The overall goal of this session is to learn how to provide an object oriented interface to a database.  
Since this is a complex task, specialized libraries help to provide such functionality.  
Here, we will use a part of the `SQLAlchemy` library called [Object Relational Mapper](https://docs.sqlalchemy.org/en/14/orm/index.html) (ORM).

This lecture describes a growing code and is intended to be followed sequentially. Subsequent steps have the following goals:
- Create a class corresponding to a single database table (relations are ignored).
- Understand the concepts of engine, session, transaction, commit, rollback.
- Query the database and get results as objects representing rows.
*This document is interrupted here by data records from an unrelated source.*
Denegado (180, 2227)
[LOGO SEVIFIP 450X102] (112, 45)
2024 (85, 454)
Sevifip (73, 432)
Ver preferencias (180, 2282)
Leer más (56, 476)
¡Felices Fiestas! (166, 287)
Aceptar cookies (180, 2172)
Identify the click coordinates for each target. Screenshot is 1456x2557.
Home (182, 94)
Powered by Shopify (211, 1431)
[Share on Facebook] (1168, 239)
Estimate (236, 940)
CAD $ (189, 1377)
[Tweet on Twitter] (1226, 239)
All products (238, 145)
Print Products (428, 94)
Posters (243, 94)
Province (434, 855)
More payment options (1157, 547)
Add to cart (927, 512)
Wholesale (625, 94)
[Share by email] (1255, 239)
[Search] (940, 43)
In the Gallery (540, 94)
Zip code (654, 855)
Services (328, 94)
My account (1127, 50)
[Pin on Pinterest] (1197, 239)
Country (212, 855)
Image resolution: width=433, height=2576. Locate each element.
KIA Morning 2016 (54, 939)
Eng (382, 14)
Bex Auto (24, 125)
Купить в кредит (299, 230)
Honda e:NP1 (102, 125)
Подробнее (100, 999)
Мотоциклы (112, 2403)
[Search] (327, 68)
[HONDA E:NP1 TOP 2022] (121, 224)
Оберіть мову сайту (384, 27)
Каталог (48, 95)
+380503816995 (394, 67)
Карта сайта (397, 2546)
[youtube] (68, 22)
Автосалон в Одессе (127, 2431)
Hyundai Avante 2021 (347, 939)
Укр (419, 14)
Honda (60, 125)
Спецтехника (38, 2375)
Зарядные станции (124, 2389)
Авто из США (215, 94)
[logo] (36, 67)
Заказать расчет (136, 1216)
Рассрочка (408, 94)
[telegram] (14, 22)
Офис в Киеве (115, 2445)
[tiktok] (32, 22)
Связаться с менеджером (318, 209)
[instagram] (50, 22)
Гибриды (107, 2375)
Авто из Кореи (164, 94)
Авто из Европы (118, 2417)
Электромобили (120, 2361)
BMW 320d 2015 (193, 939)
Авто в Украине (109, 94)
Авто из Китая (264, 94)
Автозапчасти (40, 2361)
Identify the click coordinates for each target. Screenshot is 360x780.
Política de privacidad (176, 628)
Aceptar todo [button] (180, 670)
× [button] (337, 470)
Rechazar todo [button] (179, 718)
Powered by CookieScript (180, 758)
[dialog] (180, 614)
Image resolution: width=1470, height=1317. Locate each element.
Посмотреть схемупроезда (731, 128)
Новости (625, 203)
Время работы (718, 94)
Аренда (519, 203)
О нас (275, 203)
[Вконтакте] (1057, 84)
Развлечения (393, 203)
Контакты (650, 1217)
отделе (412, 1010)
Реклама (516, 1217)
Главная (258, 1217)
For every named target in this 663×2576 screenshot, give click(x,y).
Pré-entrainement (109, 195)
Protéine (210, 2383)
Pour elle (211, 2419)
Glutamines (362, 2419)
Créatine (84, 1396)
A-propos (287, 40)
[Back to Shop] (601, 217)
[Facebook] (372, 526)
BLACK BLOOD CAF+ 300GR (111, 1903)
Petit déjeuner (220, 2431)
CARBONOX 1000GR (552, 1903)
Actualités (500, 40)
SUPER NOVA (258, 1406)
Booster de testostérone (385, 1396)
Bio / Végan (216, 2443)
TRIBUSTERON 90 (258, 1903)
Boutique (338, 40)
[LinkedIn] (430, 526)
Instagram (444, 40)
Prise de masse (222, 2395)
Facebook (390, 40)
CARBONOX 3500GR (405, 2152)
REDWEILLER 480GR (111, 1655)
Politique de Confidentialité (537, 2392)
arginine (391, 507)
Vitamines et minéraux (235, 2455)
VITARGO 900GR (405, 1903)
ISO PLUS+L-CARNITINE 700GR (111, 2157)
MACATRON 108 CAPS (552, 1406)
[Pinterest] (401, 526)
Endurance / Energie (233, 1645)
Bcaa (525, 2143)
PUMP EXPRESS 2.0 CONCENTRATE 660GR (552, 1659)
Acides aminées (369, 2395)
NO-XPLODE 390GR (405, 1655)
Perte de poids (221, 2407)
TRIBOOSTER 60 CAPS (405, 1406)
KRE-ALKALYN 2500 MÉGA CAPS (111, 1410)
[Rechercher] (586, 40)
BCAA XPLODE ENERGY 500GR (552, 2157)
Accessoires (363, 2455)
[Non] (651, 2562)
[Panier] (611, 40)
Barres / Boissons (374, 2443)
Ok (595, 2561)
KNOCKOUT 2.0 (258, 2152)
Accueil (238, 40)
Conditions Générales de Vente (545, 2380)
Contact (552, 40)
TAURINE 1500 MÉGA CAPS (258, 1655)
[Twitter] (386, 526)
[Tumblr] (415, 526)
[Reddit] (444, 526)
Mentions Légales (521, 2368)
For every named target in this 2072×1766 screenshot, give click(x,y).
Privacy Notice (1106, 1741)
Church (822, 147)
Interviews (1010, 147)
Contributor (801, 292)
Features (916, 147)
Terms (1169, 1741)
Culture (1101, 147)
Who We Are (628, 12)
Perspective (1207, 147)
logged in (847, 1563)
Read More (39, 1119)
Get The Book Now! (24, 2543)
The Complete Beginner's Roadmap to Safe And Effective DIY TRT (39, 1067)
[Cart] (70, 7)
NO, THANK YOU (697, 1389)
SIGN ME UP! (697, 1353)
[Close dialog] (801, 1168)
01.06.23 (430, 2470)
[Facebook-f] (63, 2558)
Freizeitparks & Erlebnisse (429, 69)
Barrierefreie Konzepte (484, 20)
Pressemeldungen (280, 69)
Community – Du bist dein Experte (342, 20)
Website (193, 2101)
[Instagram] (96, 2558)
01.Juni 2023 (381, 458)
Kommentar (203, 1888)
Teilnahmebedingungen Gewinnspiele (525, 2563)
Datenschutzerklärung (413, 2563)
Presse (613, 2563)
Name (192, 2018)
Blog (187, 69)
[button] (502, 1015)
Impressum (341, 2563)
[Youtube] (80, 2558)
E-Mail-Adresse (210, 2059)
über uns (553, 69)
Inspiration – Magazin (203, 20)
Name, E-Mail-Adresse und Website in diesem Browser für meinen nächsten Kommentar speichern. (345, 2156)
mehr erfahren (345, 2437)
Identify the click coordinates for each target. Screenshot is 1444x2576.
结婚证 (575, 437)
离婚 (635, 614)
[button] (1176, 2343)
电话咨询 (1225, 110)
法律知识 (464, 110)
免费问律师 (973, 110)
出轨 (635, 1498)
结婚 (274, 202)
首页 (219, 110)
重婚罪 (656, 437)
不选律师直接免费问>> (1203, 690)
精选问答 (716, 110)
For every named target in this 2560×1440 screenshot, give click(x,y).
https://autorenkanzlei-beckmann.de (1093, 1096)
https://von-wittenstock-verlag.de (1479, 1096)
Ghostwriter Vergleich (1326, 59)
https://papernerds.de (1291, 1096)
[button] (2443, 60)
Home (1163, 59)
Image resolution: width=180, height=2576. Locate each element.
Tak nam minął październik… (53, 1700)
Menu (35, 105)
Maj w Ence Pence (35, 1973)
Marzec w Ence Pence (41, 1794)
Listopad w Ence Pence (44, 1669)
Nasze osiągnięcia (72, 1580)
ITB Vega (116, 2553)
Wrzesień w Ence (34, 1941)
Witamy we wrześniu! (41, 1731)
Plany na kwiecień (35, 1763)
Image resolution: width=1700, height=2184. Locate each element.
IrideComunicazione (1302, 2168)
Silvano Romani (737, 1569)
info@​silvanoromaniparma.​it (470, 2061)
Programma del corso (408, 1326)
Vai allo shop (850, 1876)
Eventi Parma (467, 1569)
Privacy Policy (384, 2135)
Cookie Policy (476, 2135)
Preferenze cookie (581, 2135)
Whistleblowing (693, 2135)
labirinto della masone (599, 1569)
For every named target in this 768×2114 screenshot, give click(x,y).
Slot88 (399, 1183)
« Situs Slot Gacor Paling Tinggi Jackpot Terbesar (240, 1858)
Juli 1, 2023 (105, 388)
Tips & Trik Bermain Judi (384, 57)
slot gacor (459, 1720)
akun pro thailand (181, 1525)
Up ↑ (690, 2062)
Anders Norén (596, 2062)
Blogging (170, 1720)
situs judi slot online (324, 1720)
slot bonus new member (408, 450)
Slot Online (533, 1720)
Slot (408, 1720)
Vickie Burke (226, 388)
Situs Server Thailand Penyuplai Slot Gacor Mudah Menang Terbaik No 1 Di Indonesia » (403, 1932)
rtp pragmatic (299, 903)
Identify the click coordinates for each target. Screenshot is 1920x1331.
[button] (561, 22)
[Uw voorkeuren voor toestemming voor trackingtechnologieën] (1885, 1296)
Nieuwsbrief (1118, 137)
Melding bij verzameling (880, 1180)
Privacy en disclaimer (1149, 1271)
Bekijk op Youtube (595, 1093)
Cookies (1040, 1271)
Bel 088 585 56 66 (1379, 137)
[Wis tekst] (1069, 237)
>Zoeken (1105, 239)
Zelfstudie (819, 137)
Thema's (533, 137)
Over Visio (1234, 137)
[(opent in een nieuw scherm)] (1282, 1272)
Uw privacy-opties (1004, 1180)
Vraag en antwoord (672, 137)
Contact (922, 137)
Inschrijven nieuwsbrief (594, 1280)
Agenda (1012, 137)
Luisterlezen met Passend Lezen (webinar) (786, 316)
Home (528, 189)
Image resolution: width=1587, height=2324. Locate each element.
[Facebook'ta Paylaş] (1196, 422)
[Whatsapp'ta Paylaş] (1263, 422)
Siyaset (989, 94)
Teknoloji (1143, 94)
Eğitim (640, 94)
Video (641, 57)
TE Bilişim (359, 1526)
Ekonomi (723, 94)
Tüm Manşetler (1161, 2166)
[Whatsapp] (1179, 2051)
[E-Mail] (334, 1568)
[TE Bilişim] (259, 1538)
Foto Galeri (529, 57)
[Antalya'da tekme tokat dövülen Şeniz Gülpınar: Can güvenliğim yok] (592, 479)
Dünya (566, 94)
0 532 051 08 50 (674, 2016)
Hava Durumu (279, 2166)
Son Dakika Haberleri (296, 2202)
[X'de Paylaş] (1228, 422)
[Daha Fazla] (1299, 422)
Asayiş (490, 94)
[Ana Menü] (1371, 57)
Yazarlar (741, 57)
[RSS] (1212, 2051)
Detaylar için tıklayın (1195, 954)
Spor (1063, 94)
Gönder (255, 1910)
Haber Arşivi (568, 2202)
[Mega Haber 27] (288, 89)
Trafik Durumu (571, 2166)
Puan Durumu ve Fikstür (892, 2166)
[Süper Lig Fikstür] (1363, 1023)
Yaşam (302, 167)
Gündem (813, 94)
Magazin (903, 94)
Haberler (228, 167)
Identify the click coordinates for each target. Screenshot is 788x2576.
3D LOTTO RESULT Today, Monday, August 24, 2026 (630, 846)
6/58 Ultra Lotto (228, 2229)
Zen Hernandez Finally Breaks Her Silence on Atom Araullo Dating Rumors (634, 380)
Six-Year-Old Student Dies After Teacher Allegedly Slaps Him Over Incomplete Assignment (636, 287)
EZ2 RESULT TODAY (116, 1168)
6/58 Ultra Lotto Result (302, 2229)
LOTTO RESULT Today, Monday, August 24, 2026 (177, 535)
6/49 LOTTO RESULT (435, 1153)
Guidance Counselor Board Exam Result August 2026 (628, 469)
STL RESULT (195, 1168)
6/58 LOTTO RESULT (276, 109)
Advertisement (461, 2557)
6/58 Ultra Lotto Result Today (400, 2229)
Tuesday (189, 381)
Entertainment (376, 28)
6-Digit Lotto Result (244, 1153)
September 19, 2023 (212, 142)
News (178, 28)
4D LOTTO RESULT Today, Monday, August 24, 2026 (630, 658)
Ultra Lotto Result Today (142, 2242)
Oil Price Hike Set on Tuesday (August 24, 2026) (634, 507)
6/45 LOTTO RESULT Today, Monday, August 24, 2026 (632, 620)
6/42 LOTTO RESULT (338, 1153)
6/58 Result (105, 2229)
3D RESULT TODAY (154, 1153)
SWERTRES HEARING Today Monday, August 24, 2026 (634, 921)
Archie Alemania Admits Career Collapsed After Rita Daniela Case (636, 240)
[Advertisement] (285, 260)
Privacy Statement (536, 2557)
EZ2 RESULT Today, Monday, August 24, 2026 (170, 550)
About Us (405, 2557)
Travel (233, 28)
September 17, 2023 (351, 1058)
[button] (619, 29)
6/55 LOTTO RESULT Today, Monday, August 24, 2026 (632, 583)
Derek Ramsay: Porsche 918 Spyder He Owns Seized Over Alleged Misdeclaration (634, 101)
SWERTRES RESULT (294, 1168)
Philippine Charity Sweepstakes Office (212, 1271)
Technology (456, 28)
Build simple and more complex queries.
- Extend the class with a method for nicer content printing.
- Create another class for another database table. Learn how do declare foreign keys and add methods representing relations.
- Add new content to the database. Commit. Show the newly added content.

*Note:* [The PYSheet cheatsheet](https://www.pythonsheets.com/notes/python-sqlalchemy.html) is useful once you understand the basic SQLAlchemy and Object Relational Mapper concepts.

Below there is (again) the diagram from [the SQLite Tutorial](https://www.sqlitetutorial.net) of the `chinook` database.

![chinook scheme](https://www.sqlitetutorial.net/wp-content/uploads/2015/11/sqlite-sample-database-color.jpg)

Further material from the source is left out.